Ne yazık ki gelişmiş ülkeler arasında silahla bağlantılı cinayetlerin en fazla olduğu ülke ABD'dir. Silahlı şiddetin etkileri sadece hayatını kaybedenler tarafından hissedilmiyor; Yaralanan, silahlı şiddete maruz kalan veya değer verdiği birini kaybeden insanlar da hem zihinlerinde hem de bedenlerinde uzun süreli sorunlarla karşı karşıya kalıyor.
Mesele rakamların ötesine geçiyor; Bu, birçok hayata dokunan ve insanların refahı üzerinde geniş kapsamlı sonuçları olan bir endişedir.
10. İklim Adaleti
İklim adaleti, bilim insanlarının ve aktivistlerin yıllardır üzerinde durduğu toplumsal sorunların en kritik örneklerinden biri.
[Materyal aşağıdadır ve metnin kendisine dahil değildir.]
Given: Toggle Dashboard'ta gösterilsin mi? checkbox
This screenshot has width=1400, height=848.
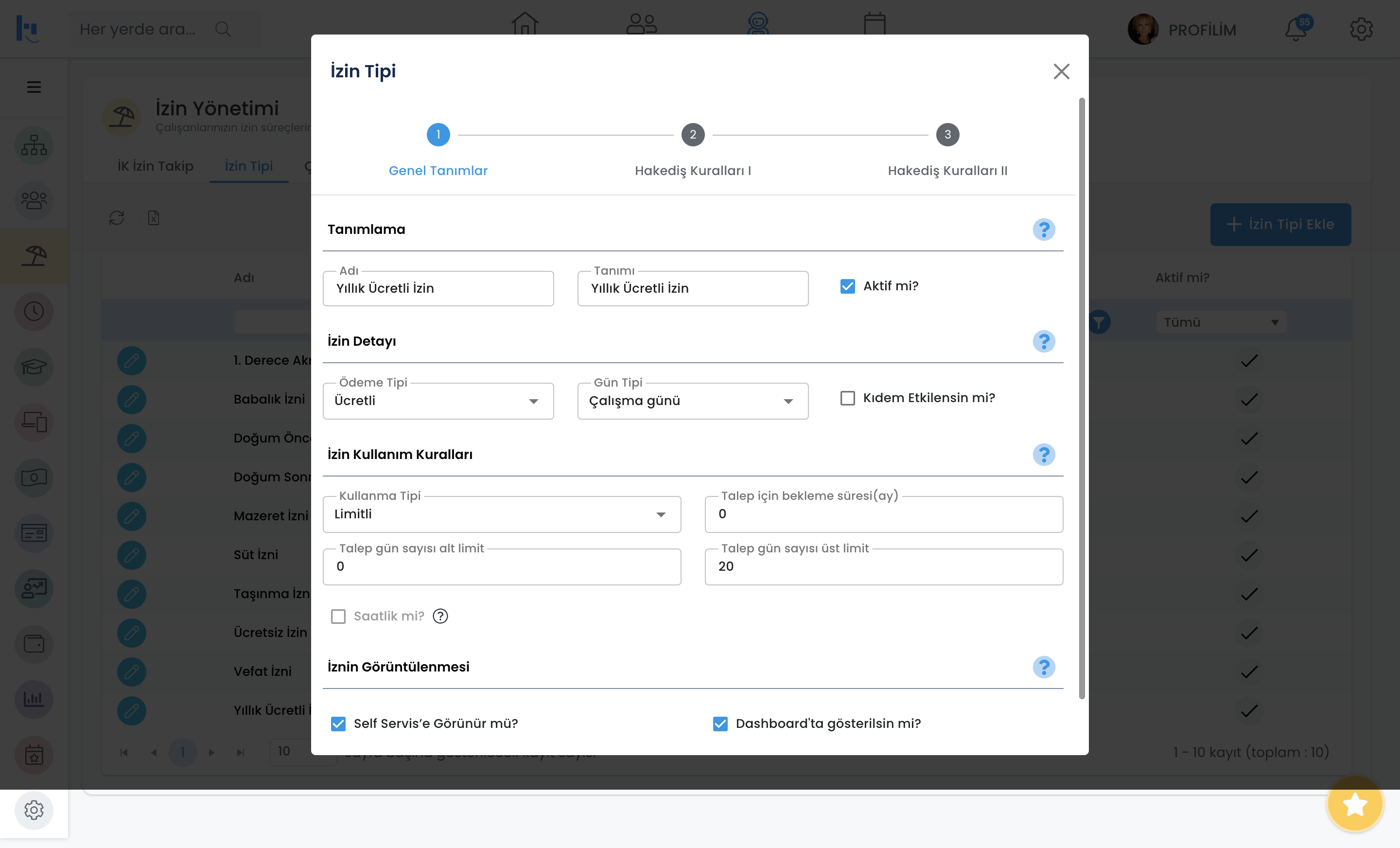Looking at the screenshot, I should 720,724.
Uyarılara rağmen iklim değişikliğinin etkilerine karşı çok az şey yapıldı.
Amerika Birleşik Devletleri şimdi, 2021'deki yıkıcı kış fırtınalarında açıkça görülen daha ciddi etkiler yaşıyor. Bu fırtınalar Teksas'ta en kötü enerji altyapısı arızasına yol açarak enerji, su ve yiyecek kıtlığına neden oldu. Devlet Sağlık Hizmetleri Bakanlığı'nın bir raporunda 246 ölüm tespit edildi, ancak gerçek sayının daha yüksek olabileceği belirtiliyor.
Araştırmalar Kuzey Kutbu'nda iklim değişikliğinin neden olduğu ısınmanın bu fırtınalarla bağlantılı olabileceğini öne sürüyor. İklim ısındıkça kutup girdap salgınları artıyor ve Teksas'ta tanık olunan türden fırtınalara yol açıyor. İklim değişikliği aynı zamanda Haziran 2021'de Kuzeybatı Pasifik'te görüldüğü gibi yüzlerce ölüme neden olan daha uzun orman yangını sezonlarına ve daha yoğun sıcak hava dalgalarına da katkıda bulunuyor.
Bu tür "olağandışı" olayların daha sık olacağı tahmin ediliyor ve bu durum, iklim değişikliğinin topluluklarımız ve çevre üzerindeki etkilerini ele almak ve hafifletmek için acil eylem ihtiyacının altını çiziyor.